## [Brief]
What is the number of lines below that hold "click"? Answer with that number only.

___ Entries provided

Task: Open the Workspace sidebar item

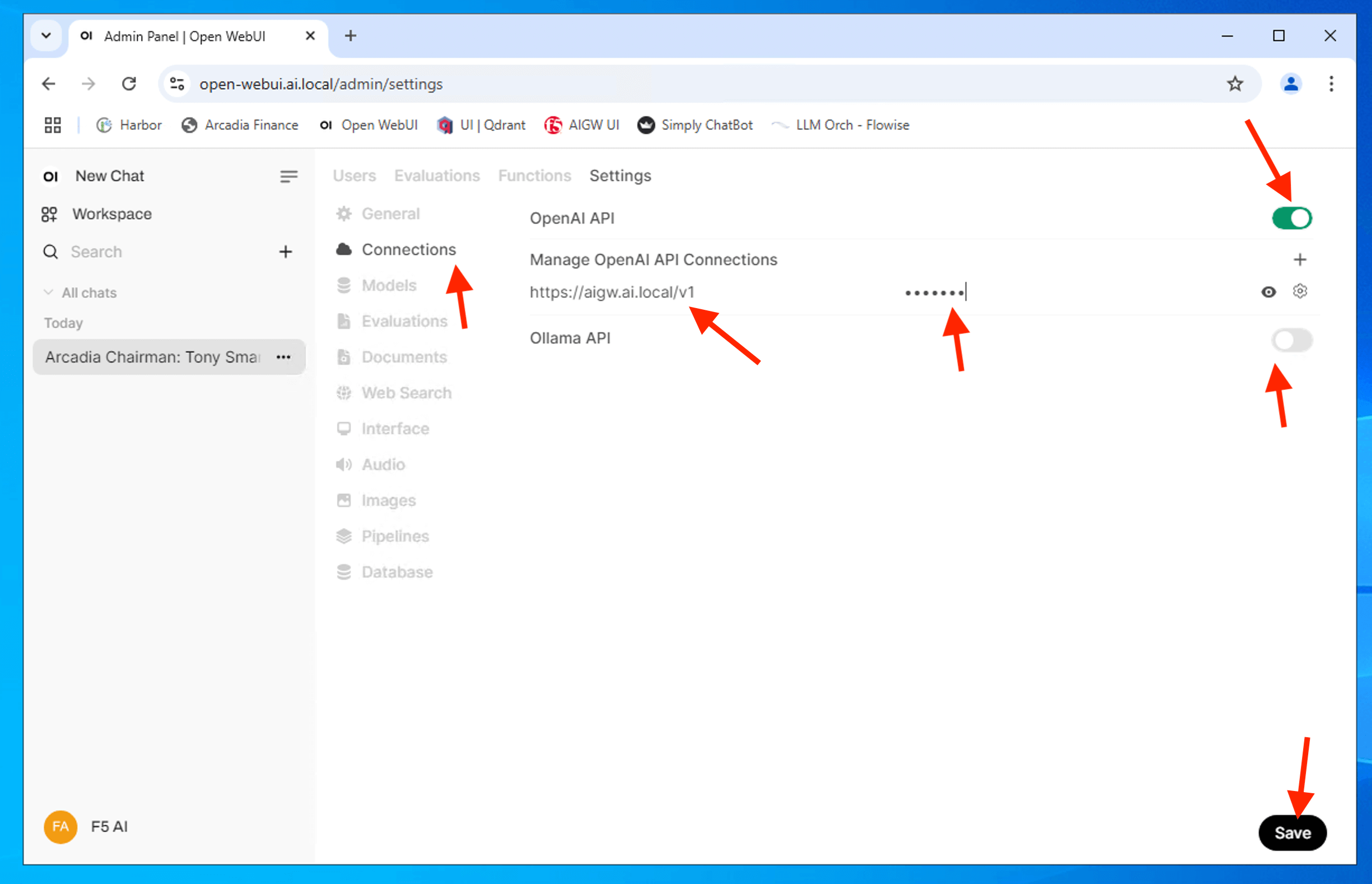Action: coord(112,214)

______
___ Entries provided

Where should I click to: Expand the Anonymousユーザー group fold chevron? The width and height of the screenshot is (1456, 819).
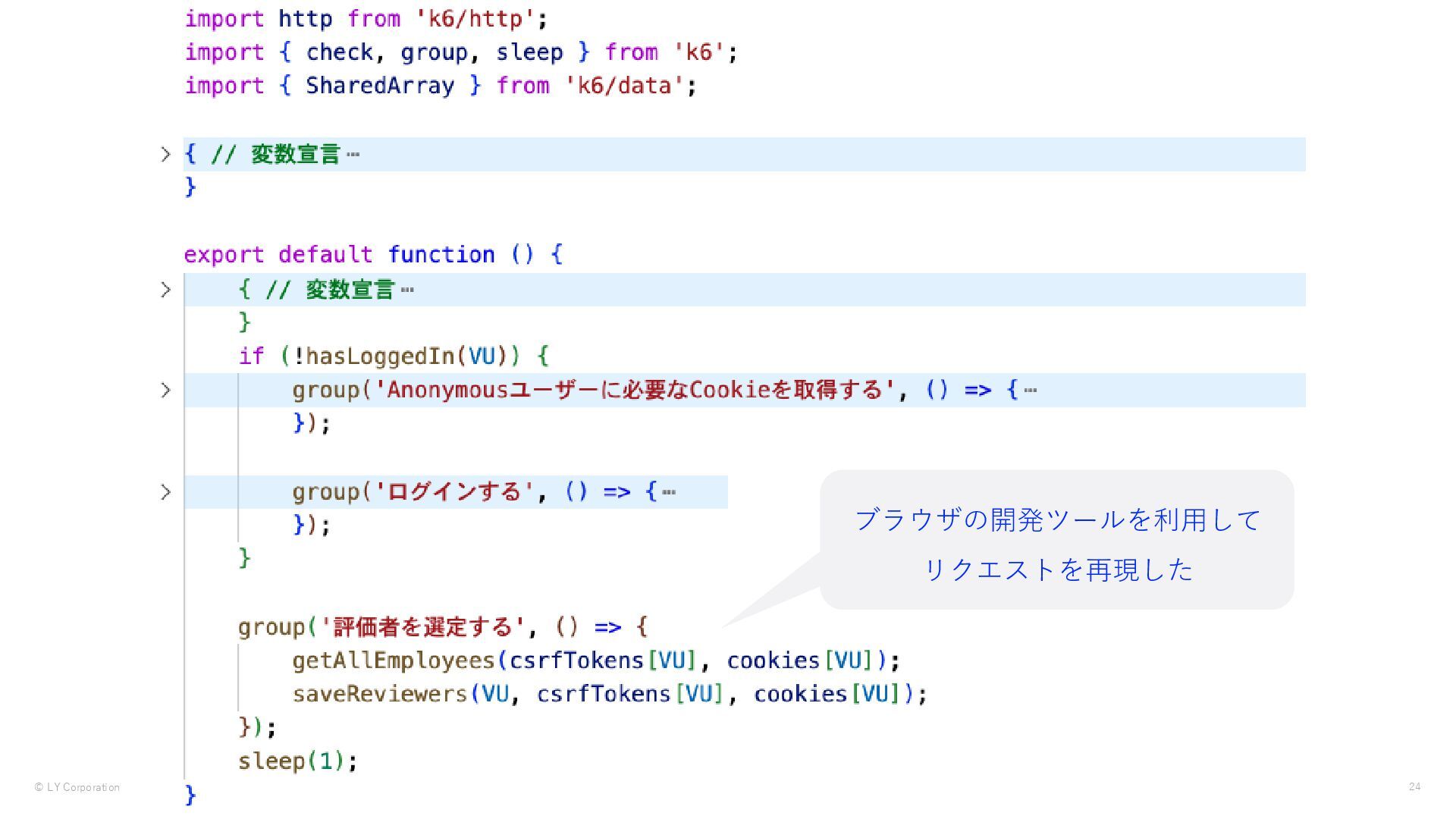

______
___ Entries provided

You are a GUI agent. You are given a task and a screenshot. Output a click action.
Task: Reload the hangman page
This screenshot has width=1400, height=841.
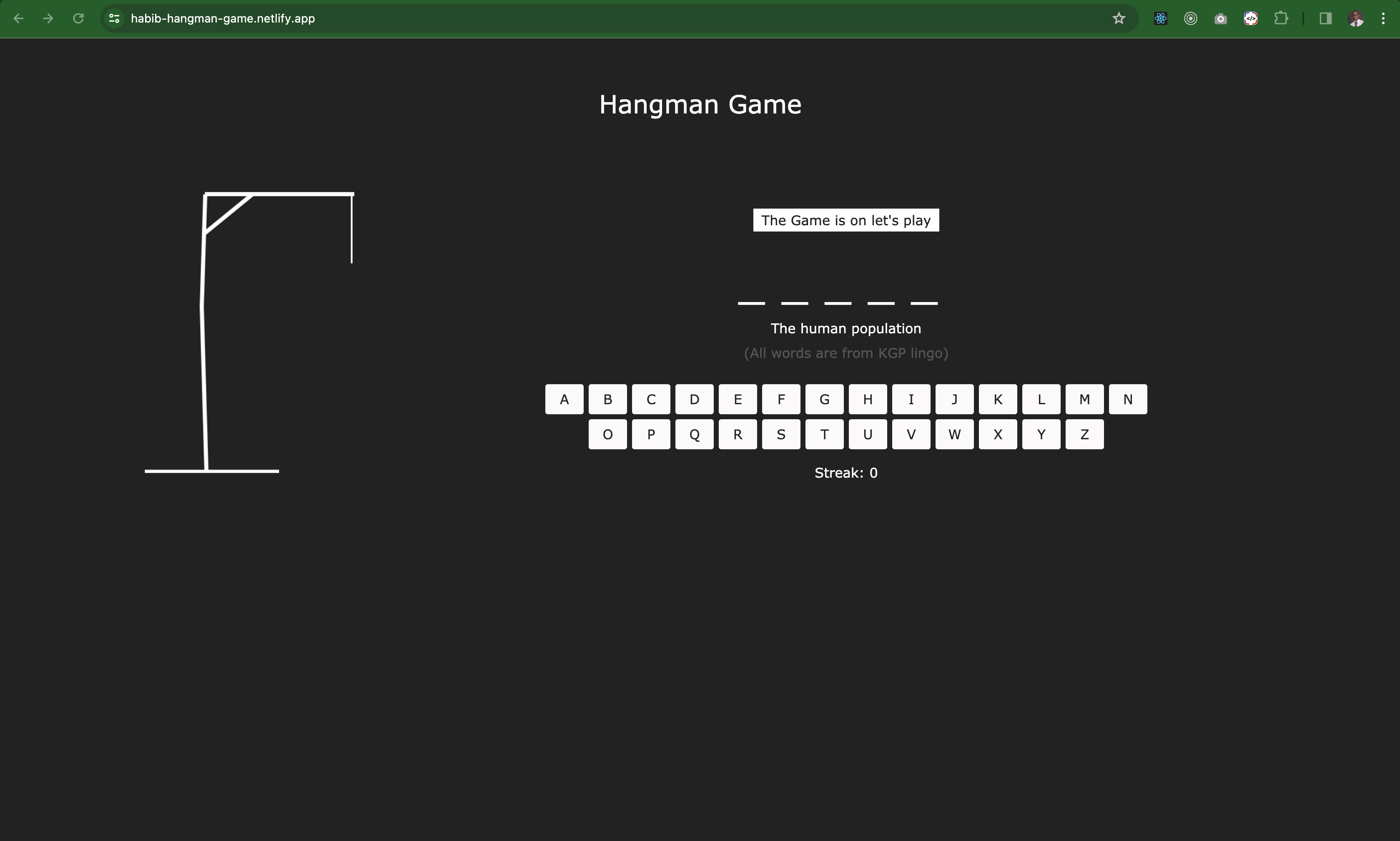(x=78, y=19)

______

## [Response area]
2